COMPLIANCES FOR PRIVATE LIMITED COMPANY

Section 2 (68) of the Companies Act defines the term “Private Company”. The Section is read as follows:

“private company” means a company having a minimum paid-up share capital *** as may be prescribed, and which, by its articles,-

  1. Restricts the right to transfer its shares
  2. Except in the case of One Person Company, limits the number of its members to two hundred

Provided that where two or more persons hold one or more shares in a company. Jointly, they shall be treated as a single member:

Provided further that-

  1. Persons who are in the employment of the company, and
  2. Persons who, having been formerly in the employment of the company, were members of the company while in the employment ceased, shall not be included in the number of members, and
  3. Prohibits any invitation to the public to subscribe for any securities of the company

Registration of a company is not an easy business. While incorporation is a long process, running a company requires following through all the legal requirements and compliances failing which the Ministry of Corporate Affairs can strike off companies and disqualify its directors. This article is to guide you through all the compliances that are applied to a company.

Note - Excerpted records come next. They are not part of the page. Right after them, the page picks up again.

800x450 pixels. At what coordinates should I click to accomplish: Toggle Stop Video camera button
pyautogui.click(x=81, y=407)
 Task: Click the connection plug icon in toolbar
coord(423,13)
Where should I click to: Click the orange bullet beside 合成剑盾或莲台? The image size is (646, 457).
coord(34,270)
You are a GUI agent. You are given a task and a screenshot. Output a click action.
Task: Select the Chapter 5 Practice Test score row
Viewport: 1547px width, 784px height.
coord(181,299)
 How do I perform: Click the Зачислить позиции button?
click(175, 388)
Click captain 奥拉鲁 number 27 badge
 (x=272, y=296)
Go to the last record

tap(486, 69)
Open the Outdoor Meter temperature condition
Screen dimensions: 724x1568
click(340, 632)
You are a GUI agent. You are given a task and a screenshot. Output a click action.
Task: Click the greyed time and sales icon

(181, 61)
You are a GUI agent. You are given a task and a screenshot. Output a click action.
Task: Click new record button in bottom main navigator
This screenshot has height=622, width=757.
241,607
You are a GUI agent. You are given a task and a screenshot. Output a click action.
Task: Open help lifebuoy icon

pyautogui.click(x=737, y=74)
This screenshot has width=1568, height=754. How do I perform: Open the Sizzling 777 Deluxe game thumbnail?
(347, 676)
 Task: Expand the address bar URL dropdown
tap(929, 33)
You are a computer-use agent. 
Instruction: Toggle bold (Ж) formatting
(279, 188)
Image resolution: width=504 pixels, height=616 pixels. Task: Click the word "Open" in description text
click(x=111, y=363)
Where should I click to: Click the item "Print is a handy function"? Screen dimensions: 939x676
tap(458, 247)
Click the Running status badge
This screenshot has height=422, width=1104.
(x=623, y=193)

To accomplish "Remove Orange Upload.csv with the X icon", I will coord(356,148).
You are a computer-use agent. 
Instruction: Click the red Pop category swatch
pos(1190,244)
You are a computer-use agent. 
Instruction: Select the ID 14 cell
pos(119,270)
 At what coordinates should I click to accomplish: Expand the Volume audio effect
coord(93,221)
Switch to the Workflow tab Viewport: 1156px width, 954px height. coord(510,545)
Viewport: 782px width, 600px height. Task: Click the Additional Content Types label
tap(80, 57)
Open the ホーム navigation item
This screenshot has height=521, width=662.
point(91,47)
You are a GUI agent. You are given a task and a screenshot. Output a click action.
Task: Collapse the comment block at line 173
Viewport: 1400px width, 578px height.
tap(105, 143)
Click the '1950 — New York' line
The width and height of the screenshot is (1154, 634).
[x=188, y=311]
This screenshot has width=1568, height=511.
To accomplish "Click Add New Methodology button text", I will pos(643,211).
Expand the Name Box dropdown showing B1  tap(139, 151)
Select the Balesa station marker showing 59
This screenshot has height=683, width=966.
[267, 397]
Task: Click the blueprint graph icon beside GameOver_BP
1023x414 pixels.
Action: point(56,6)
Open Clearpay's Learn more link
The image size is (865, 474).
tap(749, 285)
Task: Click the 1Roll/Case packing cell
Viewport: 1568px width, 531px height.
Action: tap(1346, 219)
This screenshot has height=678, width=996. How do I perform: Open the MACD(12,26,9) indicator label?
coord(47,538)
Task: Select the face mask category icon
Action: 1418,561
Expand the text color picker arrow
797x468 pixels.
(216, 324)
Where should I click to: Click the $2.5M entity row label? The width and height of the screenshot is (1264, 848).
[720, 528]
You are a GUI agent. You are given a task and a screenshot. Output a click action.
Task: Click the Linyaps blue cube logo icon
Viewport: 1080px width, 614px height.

There are two parts of compliances applicable to a company. 

  1. Mandatory compliances
  2. Event-based compliances

MANDATORY COMPLIANCES

As the name suggests, mandatory compliances are those compliances that every private company has to go through no matter what. Following are those mandatory compliances:

Board Meetings

Every company has to hold the first meeting of the Board of Directors within thirty (30) days of the date of its incorporation and thereafter hold a minimum of four (4) meetings every year in such a manner that not more than one hundred and twenty (120) days can intervene between two consecutive meetings of the Board. A Board meeting shall be called by giving not less than 7 days’ notice in writing, unless there is urgent business, to every director at his address registered with the company. The quorum for a meeting of the Board of Directors of a company shall be one-third (1/3rd) of its total strength or two directors, whichever is higher.

Annual General Meeting

Every company has to hold in each year, in addition to other meetings, a general meeting as its Annual General Meeting and not more than fifteen (15) months should elapse between the date of one annual general meeting of a company and that of the next. A general meeting may be called by giving not less than 21 days’ notice and shall be given to every member of the company, legal representative of any deceased member, the assignee of an insolvent member (if any), the auditor(s) of the company and every director of the company.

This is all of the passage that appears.